Devotional/Discussion thought of the day:
Last night, as a couple of friends and I were talking about the gospel reading for this week, we struggled with the message that will develop out of it.
Because it challenges our idols, it challenges the things we cling onto for support. And if we are to preach it clearly, we will have to destroy and idol or two. This isn’t easy, and the reaction of the man in the story is what we, as those who are tasked with what is fancifully called “the proclamation of the gospel” fear. The man came to Jesus, desiring eternal life, willing to bend his knee and honor Jesus, and at the end of the discussion this is what happens.
“he was stunned at this demand, and he went away grieving,”
He went away, rather than accept the invitation to accompany Jesus, in reality to do exactly what was at the heart of the question – to experience heaven, to be in the presence of God. For if he had given all that restrained him, all that bound him, this young man would have walked with God, just as Enoch did, just as Abraham and Moses and David… and Peter and James and John. What he wanted was right before his eyes! And he walked away, turning down what he wanted most. And not only did he turn away, he left broken and stumbling and….grieving.
While he went his way, Jesus went away, for the joy set before Him. A joy that would lead him to the cross. For this young man, into whose heart he looked, and loved, and would die for, gladly. He would endure the cross to break the power of sin, in this case, the sin of idolatry, and by breaking those bonds, the man would be able to do that which he most desired, to live in the presence of God. He would be able to do, that which we cannot do. Jesus would come to him the next time, and free him of that sin, and unite with him.

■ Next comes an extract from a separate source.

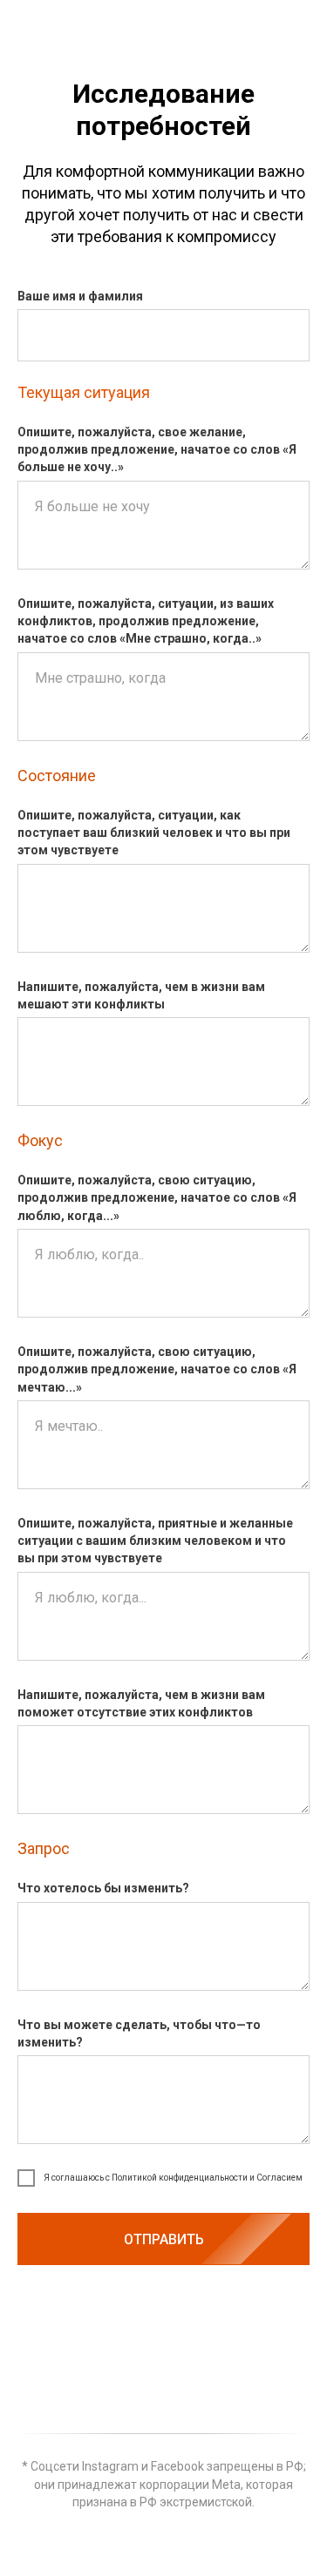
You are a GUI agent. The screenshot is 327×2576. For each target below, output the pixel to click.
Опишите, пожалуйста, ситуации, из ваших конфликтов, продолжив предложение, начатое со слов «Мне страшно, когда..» (145, 621)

A good summary of the lesson for us would be this prayer….may we each pray it today, embracing the pain that being separated from our idols will bring, for the joy that was set before Jesus….that caused Him to give up everything that had to do with Himself, that He could share with us that glory and love.
“”Lord, grant me the grace to give up everything that has to do with myself. I should have no other concern than your Glory… in other words, your Love. Everything for Love!” (1)
(1) Escriva, Josemaria (2011-01-31). The Forge (Kindle Locations 1038-1040). Scepter Publishers. Kindle Edition.